[Source data]
__________________________________________________
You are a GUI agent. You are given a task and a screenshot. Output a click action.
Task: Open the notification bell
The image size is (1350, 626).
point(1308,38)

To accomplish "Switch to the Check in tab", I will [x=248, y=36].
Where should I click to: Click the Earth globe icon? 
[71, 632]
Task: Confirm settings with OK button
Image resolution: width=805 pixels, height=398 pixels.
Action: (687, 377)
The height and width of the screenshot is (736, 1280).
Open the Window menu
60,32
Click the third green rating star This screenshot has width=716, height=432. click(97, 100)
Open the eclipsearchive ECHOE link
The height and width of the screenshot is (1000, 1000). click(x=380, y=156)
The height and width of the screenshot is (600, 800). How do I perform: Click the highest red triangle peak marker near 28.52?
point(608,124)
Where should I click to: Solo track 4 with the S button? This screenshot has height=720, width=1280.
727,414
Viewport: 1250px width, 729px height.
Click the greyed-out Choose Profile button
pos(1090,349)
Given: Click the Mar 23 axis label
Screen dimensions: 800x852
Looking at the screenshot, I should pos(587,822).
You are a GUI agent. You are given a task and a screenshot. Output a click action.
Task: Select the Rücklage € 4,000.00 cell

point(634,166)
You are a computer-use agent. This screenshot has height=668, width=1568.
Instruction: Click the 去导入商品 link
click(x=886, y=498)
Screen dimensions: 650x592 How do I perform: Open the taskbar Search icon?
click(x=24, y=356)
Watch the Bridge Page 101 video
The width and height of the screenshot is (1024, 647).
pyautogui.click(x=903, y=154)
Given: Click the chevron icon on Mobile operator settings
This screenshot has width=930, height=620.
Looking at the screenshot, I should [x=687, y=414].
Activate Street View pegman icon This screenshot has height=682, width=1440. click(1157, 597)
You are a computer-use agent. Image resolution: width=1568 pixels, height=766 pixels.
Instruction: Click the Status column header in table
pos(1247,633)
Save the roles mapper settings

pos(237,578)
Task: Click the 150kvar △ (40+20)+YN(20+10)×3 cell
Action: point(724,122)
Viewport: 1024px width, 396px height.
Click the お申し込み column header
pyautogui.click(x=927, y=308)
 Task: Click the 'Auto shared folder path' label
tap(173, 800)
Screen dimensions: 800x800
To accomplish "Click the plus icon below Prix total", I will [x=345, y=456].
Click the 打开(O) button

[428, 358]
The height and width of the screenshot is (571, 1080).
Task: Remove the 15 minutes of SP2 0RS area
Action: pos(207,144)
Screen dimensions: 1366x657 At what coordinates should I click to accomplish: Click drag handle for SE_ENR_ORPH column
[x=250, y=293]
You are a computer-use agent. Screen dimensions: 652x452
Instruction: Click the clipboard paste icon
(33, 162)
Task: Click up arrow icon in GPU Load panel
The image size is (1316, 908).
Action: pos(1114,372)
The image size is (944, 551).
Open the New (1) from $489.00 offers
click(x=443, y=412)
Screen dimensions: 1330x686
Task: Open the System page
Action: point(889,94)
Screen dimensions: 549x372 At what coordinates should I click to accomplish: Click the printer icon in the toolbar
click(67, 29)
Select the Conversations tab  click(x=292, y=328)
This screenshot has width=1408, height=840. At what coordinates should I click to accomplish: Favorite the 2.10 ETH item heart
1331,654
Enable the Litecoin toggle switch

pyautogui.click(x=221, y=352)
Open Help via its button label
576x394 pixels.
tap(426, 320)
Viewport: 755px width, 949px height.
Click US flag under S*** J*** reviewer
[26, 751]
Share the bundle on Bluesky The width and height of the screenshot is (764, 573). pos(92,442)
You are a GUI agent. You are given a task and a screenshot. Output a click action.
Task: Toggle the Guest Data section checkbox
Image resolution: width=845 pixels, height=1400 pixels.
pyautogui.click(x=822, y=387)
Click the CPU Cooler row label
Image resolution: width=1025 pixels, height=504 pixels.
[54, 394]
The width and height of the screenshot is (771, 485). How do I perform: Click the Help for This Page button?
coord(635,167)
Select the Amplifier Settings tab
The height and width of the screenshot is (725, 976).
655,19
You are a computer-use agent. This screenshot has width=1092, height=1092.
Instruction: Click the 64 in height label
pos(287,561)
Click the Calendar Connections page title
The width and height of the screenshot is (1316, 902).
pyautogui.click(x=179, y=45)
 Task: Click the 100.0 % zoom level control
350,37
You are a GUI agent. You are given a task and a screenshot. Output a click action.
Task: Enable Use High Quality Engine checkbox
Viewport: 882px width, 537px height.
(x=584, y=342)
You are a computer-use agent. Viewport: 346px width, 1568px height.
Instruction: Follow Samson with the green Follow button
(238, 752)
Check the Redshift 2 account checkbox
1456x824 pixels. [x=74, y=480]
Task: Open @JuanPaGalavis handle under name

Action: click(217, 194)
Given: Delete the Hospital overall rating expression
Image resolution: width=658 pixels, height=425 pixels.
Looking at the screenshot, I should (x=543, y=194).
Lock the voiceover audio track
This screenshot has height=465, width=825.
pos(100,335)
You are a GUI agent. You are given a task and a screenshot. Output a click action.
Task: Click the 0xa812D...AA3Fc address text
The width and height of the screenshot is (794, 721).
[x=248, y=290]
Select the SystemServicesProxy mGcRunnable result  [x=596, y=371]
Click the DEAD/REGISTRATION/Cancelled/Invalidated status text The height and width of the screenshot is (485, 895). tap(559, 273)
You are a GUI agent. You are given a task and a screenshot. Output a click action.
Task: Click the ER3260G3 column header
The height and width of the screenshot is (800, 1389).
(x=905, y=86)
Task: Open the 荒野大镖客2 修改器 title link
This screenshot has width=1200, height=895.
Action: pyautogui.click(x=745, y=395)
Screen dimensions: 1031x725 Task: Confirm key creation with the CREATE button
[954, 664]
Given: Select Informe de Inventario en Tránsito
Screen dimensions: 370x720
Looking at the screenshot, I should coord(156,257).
__________________________________________________
- _Work instructions_
Wherever the word "will" appears in a line of the data above, copy that line.

- _Result_
To accomplish "Switch to the Check in tab", I will [x=248, y=36].
To accomplish "Click the plus icon below Prix total", I will [x=345, y=456].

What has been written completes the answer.